Three-foot-thick adobe walls, tall and narrow windows recessed with eighteen-inch windowsills, and carved ceiling beams that had been salvaged more than a century before from an Indian ruin in northern Mexico encased the cool interior in musty silence.
Cottonwood planks had been intricately carved and painted for the altar, with a heavy communion railing polished to a soft, reflective shine by generations of hands. The same cottonwood had been used for each of the twelve stations of the cross, the carvings nestled deep in nichos sunken into the adobe walls.
With a little cooperative planning, the twelve straight-backed pews, six on each side of a narrow aisle, could seat sixty worshipers-nearly twice the total population of the village of Regál.

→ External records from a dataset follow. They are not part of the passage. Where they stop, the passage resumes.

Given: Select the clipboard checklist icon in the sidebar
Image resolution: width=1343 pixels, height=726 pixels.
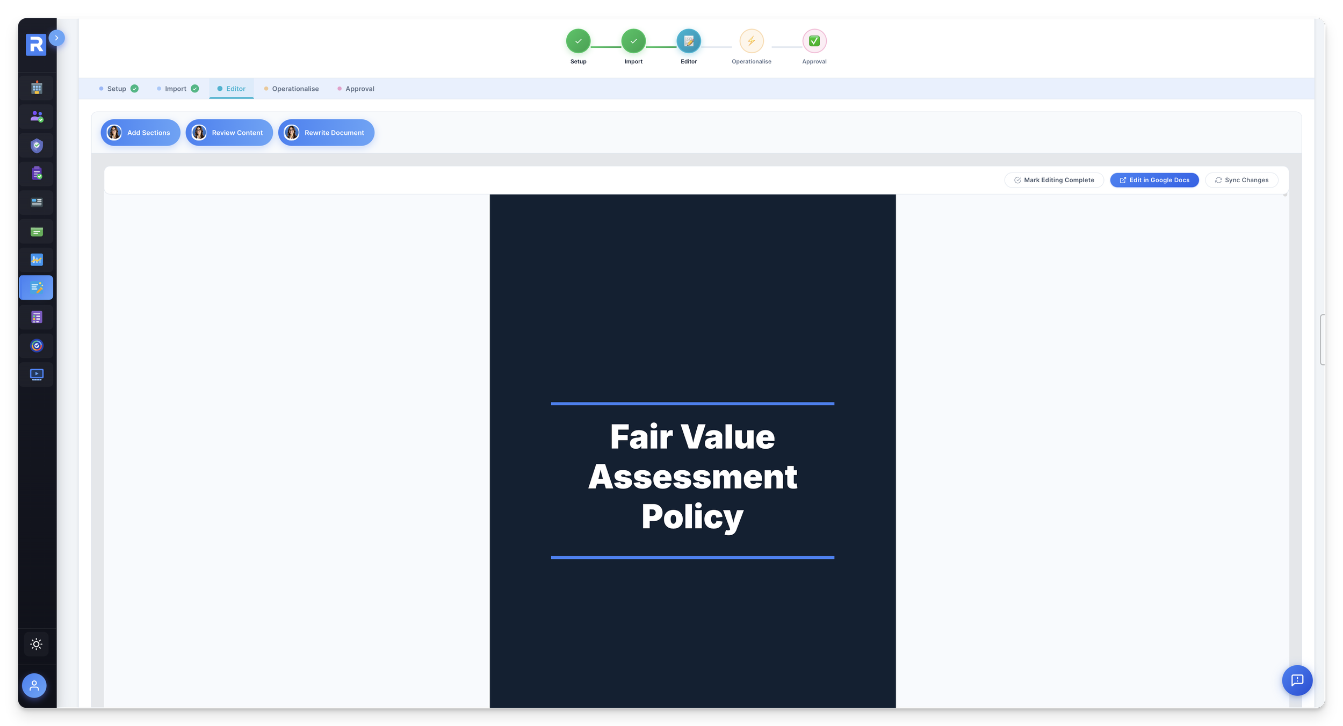Looking at the screenshot, I should [36, 174].
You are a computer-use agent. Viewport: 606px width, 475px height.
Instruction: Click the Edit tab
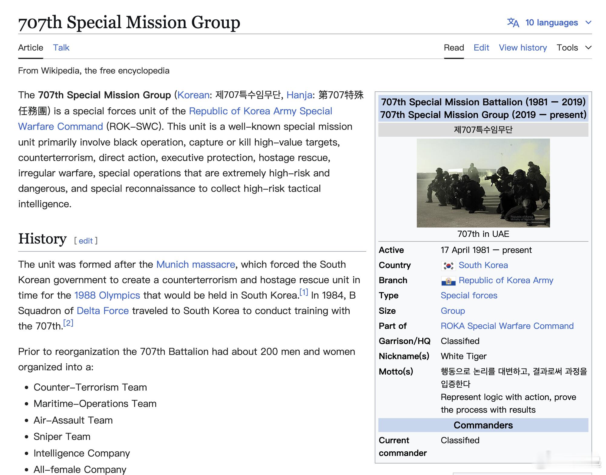coord(481,48)
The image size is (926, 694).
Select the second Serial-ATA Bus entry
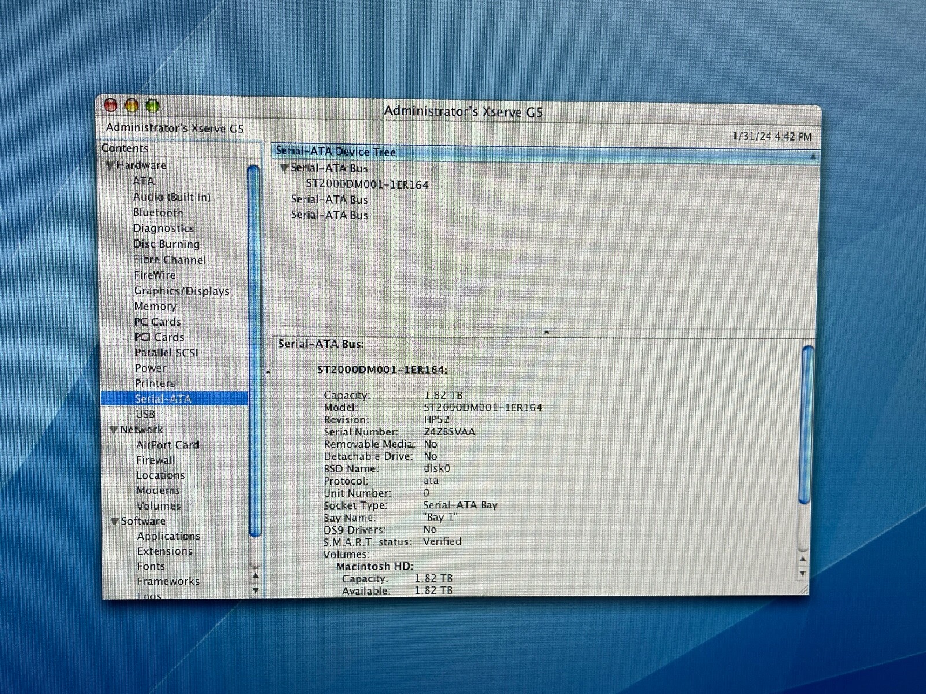click(x=329, y=200)
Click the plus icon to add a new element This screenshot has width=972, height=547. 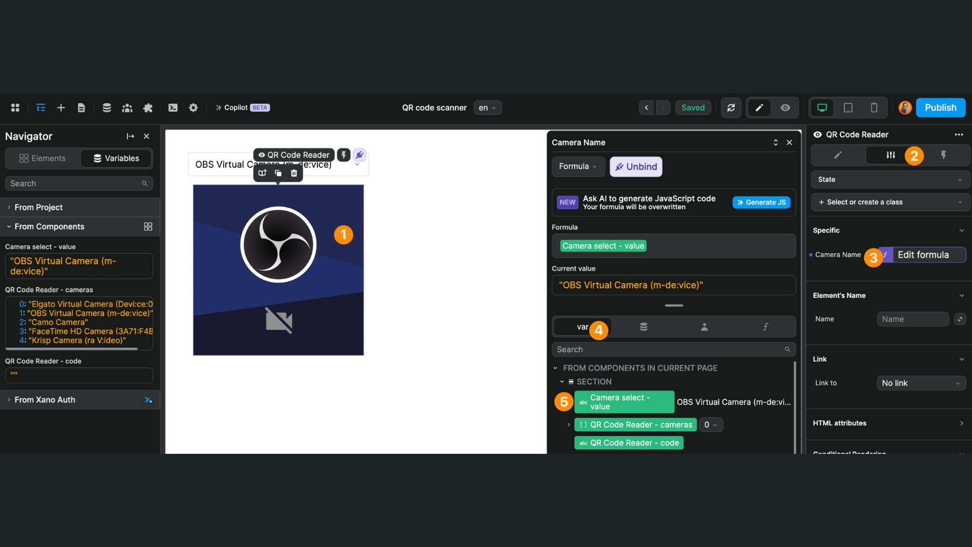[61, 107]
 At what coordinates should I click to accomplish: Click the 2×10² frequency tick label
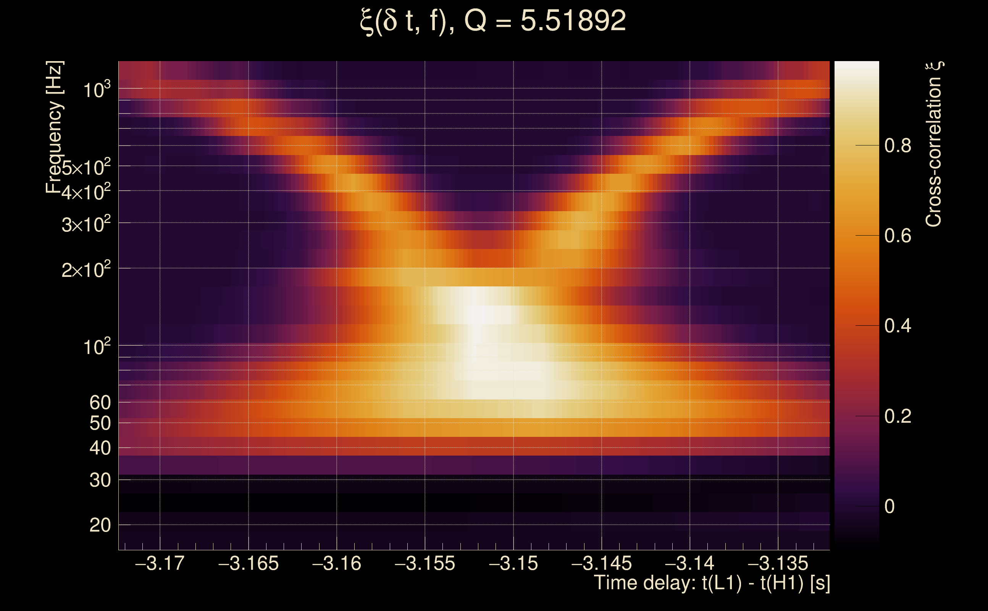coord(86,270)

That neat package, immaculately maintained and painted so white that a blast of sun through one of the narrow windows could reflect from the opposite wall like a flashbulb, had never known a utility. For evening services, light came from beeswax candles made by one of the parishioners. Burning piñon and juniper in the plump potbellied stove that stood in the center of the long east wall chased the deep chill that settled into the building when it stood empty. The black single-walled stovepipe reached up precariously a dozen feet before piercing through the ceiling thimble.
Estelle let her memories of the little church form a blueprint in her mind as they sped southwest. There were no hiding places in the church-no attic, no sanctuary. She glanced at the clock. There was also no congregation at this hour, and for that she was thankful. Not long before, her mother and aunt had knelt within those stout walls during the 5:00 p.m. service, listening to Father Anselmo and inhaling the fragrance of juniper boughs. There would be another service at nine o’clock that Christmas Eve, and, just because Father Anselmo loved it so, another at midnight.